In June, Canada’s Senate voted 52-29 to approve the Cannabis Act, making it the second country in the world to legalize recreational marijuana nationwide (Uruguay was the first, in 2014). Prime minister Justin Trudeau and his liberal party have been pushing for legalization since 2015. Their mission is to get pot off the black market, thereby reducing crime and the demands on law enforcement, while also increasing regulation, public health and safety.

The new law will make it legal for adults – age 18 or 19, depending on the province – to possess up to 30 grams of pot, and cultivate up to 4 plants. It also establishes a nationwide, legal marijuana marketplace, with each province deciding on it’s own rules and regulations. But don’t start celebrating just yet, because the bill won’t take effect until October 17th – and pot is still very much illegal until then.

Edibles Off-Limits

The new law also doesn’t legalize all kinds of cannabis products overnight. It doesn’t apply to cannabis-infused edibles or beverages, for instance. The government has said that these products pose special regulatory challenges – like dosage and portion sizing – and it needs more time to consider these factors before it opens up these markets. How long, exactly?
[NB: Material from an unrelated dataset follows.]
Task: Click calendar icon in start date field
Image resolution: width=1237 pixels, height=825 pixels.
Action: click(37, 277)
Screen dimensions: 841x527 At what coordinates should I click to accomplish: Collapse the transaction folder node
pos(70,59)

Regulations should be in place sometime in 2019, according to a spokesman for Canada’s health minister.
Until then, keep this in mind: Canada has decided to delay the sale of marijuana edibles, not their possession or use. So if you prefer to ingest your pot, it’s perfectly legal for you to make your own at home. So by all means, dust off those cannabis cookbooks and whip up a batch of your favorite brownies. Or try out some of our recipes, like these Fudge-You-Up brownies,  or chewy pot cookies. We’ve also got recipes for cannabis tea and hot chocolate.
You’re welcome 🙂

No Vaping Either

Another product that won’t be available for purchase (legally) in October is marijuana oils and vape juices. Before these products hit the market, the government needs to figure out how to regulate their processing, quality, potency, etc. Again, the government plans to have these regulations in place sometime next year. Until then, you’ll just have to smoke your herb the old fashion way.
Or you could try out a CBD vape oil as alternative, to hold you over until other products hit the market. Non-psychoactive CBD e-juices have long been available through Canada’s medicinal marijuana market, and online retailers abound.
The Cannabis Act is a huge step forward for Canada, and a shining example to other countries around the world. One of the reasons for the delay in rolling out edibles and vaping products is the lack of precedent. Canada, along with some U.S. states, are essentially blazing a new trail here, and it takes time to figure out the best way forward. But with the cannabis industry projected to become a multi-billion dollar market, the trailblazers are in position to reap the greatest rewards.